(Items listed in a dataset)
• • • • • • •

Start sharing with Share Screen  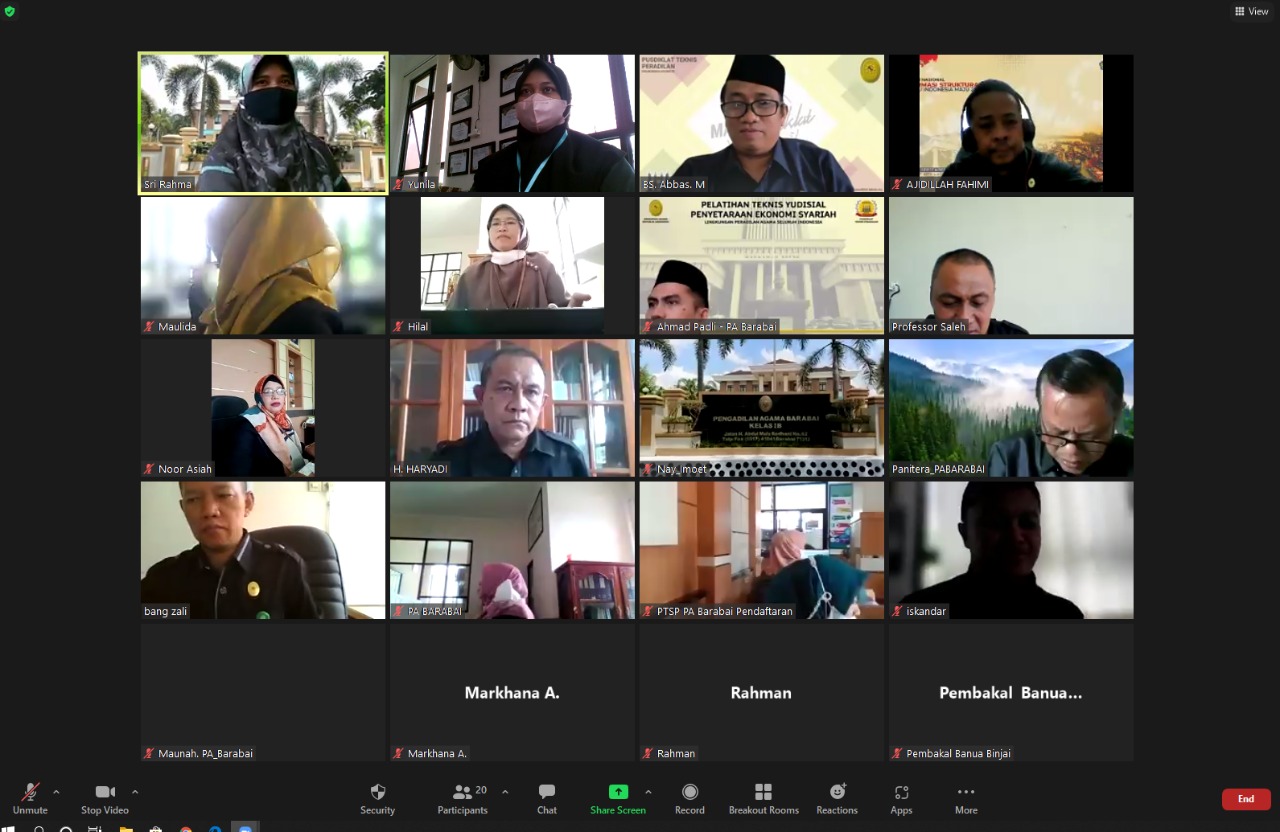(x=617, y=797)
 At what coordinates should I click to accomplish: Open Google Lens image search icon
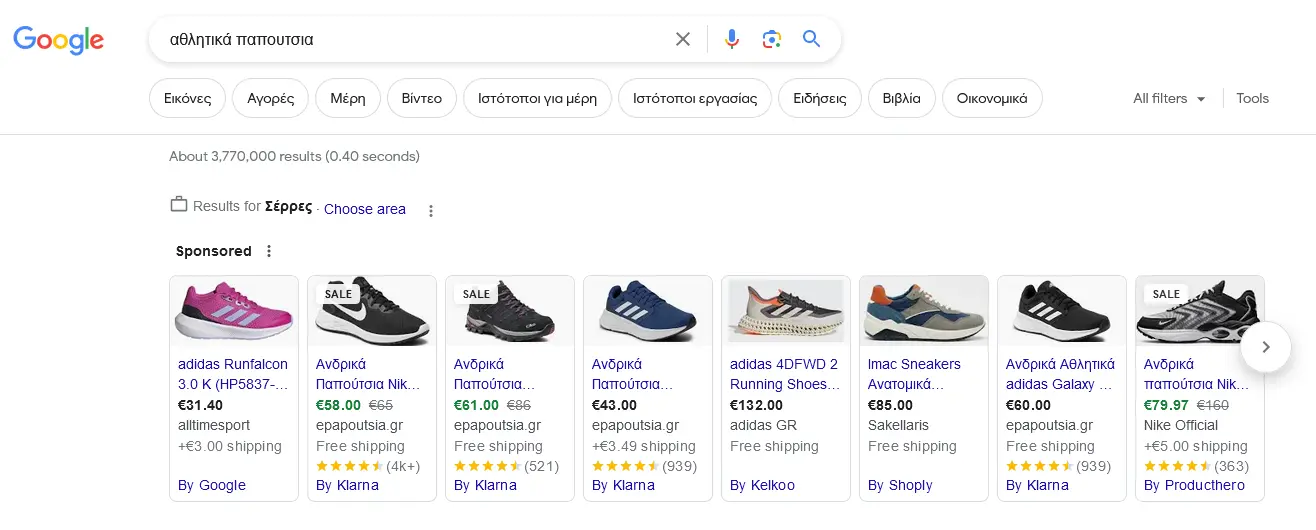coord(771,39)
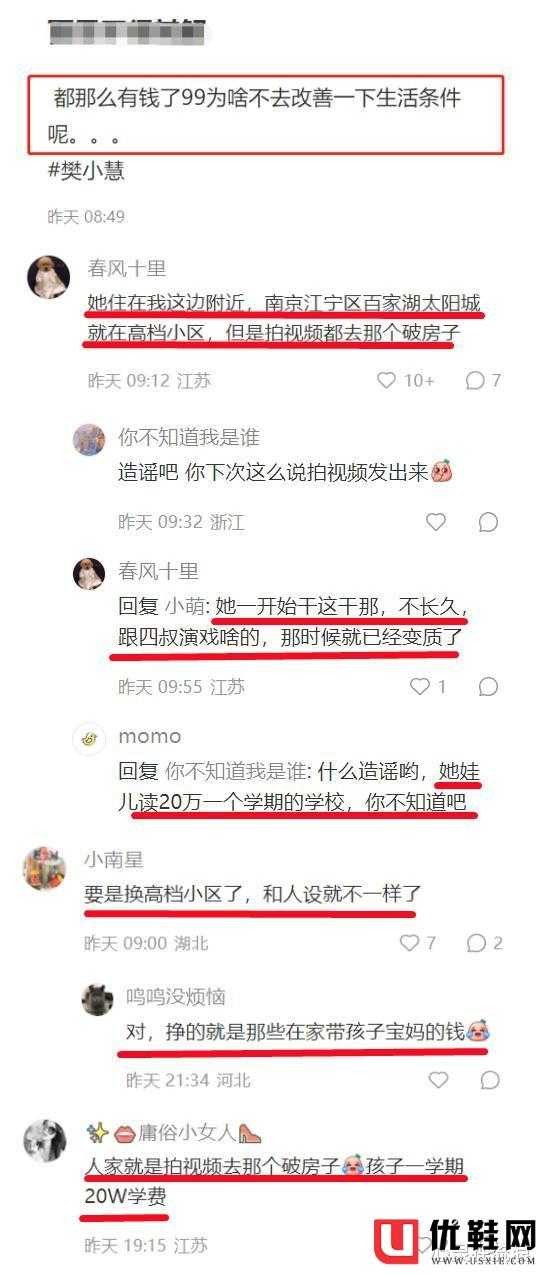Viewport: 541px width, 1276px height.
Task: Reply to 呜呜没烦恼's comment
Action: coord(489,1080)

• • • • • • •

▸ Exercise aim
Exactly restate the lines from the one holding "At what coordinates" to the final line of the records above, including both and excluding pictures.

▸ Output of the task
 At what coordinates should I click to accomplish: Open Google Lens image search icon
coord(771,39)
Viewport: 541px width, 1276px height.
Task: Reply to 呜呜没烦恼's comment
Action: coord(489,1080)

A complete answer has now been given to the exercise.